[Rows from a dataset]

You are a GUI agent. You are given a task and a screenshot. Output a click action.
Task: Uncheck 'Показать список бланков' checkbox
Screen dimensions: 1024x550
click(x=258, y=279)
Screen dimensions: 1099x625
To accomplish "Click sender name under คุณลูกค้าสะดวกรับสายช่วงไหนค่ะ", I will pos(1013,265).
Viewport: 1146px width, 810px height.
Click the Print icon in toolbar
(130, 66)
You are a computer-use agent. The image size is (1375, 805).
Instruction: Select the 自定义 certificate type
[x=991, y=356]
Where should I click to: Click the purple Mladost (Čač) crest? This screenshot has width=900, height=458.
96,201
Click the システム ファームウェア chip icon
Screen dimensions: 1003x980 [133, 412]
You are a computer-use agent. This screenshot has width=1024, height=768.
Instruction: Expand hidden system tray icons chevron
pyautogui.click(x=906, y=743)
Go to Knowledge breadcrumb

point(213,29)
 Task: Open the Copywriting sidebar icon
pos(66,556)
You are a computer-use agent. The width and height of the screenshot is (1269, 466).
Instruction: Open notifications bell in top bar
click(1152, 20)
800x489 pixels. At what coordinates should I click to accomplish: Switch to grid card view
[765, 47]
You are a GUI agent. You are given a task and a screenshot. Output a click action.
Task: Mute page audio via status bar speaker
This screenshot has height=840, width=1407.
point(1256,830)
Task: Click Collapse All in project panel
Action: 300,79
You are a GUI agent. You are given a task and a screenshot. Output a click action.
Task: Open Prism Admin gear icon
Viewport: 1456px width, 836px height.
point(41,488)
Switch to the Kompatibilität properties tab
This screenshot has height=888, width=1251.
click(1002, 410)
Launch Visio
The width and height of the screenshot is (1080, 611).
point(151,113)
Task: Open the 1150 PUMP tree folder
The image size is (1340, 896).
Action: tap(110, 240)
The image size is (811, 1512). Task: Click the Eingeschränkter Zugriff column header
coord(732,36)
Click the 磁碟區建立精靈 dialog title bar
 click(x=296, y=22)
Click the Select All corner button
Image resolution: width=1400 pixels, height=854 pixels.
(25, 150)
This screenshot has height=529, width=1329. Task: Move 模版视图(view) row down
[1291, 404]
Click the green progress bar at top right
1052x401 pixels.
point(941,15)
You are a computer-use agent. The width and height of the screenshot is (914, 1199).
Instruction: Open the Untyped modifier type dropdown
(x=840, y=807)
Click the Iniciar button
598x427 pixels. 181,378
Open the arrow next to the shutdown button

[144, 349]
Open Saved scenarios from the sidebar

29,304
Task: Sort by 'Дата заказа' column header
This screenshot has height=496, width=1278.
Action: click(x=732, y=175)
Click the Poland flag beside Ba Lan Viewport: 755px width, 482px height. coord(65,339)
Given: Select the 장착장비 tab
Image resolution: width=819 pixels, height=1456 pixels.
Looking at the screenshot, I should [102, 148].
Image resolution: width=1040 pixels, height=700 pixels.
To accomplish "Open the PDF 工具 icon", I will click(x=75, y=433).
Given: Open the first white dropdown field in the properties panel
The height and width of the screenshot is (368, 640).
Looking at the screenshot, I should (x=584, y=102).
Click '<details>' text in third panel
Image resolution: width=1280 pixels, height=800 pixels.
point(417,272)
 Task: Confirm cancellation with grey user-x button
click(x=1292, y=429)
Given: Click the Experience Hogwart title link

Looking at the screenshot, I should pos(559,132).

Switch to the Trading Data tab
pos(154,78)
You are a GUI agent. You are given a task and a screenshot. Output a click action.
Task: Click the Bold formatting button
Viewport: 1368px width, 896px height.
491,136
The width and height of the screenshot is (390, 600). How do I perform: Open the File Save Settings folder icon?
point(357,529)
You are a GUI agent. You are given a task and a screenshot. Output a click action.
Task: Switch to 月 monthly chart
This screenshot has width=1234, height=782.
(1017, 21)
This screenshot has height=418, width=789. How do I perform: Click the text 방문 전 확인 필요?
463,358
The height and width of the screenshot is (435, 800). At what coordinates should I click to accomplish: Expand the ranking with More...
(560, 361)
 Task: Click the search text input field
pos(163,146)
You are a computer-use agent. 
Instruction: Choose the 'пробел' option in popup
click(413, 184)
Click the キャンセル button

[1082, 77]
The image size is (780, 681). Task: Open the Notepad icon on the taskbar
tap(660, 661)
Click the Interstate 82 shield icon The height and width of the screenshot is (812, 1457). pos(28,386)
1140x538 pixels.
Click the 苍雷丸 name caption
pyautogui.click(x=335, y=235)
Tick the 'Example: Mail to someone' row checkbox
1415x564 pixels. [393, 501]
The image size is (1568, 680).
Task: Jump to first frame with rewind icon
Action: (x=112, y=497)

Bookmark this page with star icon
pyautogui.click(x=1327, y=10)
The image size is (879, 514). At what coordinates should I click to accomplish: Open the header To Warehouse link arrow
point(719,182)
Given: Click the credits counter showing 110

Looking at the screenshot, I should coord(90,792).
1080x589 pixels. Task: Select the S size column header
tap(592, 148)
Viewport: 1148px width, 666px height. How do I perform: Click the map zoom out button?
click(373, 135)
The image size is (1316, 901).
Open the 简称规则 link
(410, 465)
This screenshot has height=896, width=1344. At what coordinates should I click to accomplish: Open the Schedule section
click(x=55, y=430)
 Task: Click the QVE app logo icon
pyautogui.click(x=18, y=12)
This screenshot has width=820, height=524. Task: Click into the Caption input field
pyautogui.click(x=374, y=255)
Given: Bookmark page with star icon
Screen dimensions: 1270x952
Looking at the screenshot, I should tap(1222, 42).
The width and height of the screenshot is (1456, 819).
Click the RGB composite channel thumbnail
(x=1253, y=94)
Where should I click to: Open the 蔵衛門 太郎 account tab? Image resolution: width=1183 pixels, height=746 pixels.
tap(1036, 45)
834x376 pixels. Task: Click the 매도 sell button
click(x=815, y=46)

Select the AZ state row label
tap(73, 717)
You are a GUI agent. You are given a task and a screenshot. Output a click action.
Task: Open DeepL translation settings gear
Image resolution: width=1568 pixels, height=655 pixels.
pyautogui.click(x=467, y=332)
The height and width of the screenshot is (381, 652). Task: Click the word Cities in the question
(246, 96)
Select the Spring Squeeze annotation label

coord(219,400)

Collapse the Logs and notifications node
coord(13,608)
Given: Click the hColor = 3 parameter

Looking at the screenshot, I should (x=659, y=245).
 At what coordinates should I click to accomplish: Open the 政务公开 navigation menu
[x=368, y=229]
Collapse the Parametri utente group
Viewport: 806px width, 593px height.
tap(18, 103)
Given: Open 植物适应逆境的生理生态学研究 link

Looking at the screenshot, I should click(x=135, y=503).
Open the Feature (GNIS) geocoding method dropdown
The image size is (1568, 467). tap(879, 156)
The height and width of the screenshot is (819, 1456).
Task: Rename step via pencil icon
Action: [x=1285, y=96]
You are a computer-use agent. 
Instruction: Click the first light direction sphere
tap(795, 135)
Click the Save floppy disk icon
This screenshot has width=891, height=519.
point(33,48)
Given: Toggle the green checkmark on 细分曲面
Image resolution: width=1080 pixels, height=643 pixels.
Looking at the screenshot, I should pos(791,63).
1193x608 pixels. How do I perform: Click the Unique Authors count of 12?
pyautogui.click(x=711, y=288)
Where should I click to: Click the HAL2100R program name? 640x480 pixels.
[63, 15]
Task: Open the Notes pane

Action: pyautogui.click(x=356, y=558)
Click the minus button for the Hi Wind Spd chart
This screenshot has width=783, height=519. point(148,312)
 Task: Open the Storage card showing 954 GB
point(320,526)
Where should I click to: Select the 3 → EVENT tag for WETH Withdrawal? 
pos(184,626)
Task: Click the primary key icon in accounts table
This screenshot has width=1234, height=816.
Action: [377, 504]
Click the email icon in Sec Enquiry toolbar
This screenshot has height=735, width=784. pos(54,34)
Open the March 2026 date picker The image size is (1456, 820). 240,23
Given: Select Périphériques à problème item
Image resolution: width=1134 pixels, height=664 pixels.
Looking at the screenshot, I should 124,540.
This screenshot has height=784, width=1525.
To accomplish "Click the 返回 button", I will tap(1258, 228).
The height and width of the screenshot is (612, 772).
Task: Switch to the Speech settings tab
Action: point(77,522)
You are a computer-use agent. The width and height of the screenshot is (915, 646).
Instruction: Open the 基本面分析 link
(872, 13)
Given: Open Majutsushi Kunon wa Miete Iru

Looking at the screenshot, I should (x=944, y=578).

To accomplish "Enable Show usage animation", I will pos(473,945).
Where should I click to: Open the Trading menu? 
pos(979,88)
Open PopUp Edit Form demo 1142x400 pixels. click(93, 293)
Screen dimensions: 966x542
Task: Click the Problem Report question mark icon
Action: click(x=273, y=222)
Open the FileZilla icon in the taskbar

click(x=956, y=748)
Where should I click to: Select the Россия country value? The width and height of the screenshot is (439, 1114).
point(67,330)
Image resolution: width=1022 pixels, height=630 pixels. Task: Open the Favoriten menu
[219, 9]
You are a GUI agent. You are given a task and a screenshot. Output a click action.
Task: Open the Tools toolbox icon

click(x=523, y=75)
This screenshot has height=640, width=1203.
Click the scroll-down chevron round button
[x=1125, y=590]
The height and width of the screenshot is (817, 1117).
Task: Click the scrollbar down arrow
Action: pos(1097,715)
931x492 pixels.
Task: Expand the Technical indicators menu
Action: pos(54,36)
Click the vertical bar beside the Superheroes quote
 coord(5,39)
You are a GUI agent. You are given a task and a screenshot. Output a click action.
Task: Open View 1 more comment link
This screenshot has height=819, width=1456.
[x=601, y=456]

* [What is expected] Rewrite the stretch from the line containing "This screenshot has height=529, width=1329." through the line containing "(x=840, y=807)", swapping "dropdown" for "menu" and keeping everything else the same.

* [Response to this task]
This screenshot has height=529, width=1329. Task: Move 模版视图(view) row down
[1291, 404]
Click the green progress bar at top right
1052x401 pixels.
point(941,15)
You are a computer-use agent. The width and height of the screenshot is (914, 1199).
Instruction: Open the Untyped modifier type menu
(x=840, y=807)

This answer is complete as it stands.